Collected data:
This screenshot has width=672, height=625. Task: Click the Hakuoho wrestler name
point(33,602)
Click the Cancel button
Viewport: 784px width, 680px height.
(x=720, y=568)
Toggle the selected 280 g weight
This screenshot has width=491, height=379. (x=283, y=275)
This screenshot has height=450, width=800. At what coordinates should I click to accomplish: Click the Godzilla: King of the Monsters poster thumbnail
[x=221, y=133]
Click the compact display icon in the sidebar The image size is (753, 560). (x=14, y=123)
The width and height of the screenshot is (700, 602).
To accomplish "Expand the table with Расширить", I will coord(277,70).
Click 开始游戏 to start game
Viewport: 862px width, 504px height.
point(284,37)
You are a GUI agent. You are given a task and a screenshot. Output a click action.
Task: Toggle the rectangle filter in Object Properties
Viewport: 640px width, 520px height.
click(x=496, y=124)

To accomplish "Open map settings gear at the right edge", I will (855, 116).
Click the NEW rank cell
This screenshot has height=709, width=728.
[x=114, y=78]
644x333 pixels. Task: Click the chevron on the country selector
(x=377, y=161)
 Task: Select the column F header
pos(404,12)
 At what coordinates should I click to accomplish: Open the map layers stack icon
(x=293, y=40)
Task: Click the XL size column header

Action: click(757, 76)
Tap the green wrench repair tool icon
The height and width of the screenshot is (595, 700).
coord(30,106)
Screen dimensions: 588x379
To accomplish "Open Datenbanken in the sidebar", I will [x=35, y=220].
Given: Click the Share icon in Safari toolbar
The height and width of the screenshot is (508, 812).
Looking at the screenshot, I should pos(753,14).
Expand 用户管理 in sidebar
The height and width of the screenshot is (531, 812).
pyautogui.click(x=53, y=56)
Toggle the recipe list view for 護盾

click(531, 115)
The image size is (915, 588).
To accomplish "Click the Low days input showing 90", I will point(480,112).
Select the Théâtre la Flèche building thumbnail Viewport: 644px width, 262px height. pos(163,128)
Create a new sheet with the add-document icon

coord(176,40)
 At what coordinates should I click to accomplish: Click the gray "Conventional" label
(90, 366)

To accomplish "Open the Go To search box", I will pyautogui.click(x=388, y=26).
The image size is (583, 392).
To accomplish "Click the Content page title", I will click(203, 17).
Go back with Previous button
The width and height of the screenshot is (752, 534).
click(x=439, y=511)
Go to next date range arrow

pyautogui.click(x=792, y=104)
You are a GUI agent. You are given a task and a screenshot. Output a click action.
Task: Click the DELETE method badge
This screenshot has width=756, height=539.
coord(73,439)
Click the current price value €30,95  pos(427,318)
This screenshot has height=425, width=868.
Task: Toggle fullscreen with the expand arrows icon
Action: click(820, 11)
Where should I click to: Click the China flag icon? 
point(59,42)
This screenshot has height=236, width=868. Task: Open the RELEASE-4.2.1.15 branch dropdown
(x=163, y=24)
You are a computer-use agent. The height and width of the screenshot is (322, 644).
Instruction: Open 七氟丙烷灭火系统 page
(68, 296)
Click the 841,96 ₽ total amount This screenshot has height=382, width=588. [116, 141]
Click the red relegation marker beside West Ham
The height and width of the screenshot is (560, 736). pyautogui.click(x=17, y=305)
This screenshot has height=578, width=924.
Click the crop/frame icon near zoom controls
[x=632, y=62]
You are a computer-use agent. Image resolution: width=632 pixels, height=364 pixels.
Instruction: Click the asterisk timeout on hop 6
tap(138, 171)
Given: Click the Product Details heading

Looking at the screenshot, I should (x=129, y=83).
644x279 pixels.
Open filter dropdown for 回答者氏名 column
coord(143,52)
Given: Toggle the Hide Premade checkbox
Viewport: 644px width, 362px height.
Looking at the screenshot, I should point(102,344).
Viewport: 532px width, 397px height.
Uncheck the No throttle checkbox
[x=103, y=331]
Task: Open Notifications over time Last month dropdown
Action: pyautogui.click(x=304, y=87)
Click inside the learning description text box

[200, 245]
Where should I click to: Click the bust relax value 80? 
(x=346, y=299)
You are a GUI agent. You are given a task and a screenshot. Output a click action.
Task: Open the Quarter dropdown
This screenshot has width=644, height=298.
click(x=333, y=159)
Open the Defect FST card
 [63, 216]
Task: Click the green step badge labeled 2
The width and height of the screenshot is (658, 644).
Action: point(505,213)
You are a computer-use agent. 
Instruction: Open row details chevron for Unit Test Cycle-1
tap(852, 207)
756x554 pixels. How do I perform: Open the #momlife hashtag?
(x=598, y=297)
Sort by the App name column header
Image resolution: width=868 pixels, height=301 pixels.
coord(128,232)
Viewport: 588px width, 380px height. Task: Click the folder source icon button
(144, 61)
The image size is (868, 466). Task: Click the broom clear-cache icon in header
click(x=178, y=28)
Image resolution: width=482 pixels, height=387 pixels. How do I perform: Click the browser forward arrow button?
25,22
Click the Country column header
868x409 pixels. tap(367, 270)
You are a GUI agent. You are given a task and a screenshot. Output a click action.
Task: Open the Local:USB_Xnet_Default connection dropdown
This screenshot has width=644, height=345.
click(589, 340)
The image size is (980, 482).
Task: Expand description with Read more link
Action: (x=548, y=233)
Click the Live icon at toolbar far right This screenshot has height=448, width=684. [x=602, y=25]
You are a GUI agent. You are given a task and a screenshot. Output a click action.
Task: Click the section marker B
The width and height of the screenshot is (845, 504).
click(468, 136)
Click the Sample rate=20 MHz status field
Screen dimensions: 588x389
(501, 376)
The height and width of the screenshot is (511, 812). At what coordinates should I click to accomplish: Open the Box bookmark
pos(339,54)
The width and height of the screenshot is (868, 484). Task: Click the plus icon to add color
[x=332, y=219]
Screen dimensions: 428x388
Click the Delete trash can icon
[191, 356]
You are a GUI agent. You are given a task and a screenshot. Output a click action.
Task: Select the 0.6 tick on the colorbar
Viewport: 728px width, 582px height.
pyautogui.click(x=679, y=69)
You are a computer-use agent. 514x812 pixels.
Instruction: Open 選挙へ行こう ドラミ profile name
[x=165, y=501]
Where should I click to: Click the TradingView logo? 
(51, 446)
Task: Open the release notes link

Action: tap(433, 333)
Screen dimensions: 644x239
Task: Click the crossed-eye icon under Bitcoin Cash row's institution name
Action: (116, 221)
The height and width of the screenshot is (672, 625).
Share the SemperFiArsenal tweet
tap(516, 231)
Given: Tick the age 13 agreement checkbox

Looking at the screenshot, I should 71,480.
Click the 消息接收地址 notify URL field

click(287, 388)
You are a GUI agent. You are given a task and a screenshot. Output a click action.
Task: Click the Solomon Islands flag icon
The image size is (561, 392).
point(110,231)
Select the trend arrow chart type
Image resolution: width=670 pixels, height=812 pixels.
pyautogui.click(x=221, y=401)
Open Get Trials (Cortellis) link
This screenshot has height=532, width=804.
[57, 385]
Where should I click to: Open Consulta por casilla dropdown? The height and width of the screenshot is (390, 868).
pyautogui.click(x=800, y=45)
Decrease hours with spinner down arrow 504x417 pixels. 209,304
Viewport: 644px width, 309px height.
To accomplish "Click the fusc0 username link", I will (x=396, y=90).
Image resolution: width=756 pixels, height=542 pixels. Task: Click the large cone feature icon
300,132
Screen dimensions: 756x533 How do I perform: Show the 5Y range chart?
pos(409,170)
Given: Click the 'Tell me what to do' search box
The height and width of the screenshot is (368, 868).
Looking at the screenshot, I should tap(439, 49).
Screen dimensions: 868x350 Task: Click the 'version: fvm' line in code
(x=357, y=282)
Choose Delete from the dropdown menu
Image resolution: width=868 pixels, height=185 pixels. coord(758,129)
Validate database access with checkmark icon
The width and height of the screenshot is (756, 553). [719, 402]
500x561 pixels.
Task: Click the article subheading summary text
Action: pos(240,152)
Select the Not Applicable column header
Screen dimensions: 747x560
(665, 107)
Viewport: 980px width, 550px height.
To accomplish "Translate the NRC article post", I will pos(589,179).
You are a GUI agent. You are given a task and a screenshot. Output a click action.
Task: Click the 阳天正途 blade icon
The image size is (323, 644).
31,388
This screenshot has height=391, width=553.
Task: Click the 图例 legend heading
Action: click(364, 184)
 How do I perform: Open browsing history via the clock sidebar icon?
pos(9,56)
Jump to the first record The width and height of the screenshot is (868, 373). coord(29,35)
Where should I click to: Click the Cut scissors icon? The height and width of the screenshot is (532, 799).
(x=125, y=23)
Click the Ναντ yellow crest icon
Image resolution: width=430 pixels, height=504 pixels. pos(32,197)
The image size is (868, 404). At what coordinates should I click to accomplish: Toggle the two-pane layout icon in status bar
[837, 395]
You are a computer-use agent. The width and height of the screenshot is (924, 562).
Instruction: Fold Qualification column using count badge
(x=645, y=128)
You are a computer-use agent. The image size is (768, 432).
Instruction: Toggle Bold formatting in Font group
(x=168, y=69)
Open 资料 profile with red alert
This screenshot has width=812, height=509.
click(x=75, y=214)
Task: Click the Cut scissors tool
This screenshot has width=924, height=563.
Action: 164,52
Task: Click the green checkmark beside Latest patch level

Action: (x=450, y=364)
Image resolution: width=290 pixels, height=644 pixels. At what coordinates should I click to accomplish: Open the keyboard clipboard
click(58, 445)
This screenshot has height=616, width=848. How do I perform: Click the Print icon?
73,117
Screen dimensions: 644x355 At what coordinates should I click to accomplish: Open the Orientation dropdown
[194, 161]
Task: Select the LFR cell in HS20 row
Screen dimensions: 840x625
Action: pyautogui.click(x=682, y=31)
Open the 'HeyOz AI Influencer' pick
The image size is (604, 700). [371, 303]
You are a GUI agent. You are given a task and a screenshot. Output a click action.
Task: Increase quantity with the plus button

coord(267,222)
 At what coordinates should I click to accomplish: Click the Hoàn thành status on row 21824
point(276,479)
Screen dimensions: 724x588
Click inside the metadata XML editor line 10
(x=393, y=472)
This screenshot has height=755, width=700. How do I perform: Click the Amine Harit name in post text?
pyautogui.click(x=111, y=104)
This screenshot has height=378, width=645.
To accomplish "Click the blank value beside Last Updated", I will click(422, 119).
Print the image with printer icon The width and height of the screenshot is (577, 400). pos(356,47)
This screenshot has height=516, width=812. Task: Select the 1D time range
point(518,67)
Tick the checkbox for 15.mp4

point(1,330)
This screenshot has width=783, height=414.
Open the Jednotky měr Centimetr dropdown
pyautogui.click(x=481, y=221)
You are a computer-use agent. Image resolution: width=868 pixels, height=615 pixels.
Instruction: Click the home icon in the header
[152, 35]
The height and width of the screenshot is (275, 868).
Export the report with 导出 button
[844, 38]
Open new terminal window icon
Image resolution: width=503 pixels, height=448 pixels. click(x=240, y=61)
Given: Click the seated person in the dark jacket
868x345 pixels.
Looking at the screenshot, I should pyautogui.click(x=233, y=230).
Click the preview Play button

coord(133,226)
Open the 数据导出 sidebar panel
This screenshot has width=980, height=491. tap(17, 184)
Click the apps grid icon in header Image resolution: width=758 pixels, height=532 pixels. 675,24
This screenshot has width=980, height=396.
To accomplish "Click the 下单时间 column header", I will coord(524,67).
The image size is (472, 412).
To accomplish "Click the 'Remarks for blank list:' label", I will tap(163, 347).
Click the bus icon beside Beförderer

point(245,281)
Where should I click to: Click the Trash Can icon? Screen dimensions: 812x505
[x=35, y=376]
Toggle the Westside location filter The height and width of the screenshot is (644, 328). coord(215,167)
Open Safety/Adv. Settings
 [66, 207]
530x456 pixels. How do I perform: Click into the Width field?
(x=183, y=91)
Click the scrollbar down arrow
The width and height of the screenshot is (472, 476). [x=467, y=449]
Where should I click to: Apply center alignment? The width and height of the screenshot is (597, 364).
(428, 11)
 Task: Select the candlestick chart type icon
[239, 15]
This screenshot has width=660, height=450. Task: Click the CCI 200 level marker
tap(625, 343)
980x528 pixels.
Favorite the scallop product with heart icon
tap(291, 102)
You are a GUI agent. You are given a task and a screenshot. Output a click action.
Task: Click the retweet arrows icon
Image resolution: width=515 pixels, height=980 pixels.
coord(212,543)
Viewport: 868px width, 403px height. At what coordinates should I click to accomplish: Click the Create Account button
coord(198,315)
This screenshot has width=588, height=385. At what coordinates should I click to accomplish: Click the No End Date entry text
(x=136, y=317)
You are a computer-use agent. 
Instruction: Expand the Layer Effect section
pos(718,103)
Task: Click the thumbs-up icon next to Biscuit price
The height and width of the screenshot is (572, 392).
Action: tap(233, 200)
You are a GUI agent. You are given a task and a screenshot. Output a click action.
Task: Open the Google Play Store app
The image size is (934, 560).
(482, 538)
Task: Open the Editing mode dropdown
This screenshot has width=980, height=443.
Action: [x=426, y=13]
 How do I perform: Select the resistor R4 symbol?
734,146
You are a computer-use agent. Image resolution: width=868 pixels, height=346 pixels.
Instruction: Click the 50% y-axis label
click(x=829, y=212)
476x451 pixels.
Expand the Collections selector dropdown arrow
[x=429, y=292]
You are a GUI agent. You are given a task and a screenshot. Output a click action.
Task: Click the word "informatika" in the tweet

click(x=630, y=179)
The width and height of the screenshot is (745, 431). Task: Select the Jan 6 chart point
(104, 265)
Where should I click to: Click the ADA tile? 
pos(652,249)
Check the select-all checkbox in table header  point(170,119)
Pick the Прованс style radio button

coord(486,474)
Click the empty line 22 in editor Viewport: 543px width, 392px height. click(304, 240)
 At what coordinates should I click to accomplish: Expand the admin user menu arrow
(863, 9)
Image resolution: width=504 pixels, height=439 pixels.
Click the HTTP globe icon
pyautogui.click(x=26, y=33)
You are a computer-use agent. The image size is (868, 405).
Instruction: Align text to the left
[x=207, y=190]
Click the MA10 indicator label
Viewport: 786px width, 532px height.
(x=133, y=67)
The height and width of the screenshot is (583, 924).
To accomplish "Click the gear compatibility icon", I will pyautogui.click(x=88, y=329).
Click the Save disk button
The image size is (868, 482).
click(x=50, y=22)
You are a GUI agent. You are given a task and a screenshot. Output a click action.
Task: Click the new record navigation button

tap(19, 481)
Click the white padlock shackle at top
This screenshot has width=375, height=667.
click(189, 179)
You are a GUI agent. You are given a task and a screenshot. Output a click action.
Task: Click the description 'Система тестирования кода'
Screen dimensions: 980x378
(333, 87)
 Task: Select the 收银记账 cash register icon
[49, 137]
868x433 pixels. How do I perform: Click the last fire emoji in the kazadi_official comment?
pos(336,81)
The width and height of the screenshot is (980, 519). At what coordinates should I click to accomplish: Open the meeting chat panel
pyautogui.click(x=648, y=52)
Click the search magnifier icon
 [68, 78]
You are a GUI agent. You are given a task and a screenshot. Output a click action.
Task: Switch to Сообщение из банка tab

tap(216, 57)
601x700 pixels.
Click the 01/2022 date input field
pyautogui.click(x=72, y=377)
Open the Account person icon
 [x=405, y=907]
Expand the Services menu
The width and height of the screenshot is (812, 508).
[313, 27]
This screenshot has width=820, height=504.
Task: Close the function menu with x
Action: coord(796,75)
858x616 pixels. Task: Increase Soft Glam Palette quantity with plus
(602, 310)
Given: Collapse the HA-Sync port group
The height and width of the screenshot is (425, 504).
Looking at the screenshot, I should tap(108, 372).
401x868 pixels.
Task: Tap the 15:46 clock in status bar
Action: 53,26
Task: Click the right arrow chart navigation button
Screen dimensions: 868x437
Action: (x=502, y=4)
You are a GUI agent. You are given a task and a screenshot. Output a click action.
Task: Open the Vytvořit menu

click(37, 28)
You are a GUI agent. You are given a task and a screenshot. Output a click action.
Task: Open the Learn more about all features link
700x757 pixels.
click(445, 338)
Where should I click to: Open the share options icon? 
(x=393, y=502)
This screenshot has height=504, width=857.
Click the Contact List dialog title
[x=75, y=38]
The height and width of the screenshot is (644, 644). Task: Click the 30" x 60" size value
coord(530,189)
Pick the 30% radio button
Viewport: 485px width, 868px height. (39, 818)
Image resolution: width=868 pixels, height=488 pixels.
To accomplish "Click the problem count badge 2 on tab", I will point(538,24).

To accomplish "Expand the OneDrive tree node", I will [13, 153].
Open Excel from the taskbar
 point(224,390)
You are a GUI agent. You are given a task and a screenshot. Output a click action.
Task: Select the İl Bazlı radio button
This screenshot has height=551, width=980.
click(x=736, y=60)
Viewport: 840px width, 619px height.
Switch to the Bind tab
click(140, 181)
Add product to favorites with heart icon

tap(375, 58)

[Task details]
Go through the entries and report every line with the string "blank".

[Completed task]
To accomplish "Click the blank value beside Last Updated", I will click(422, 119).
To accomplish "Click the 'Remarks for blank list:' label", I will tap(163, 347).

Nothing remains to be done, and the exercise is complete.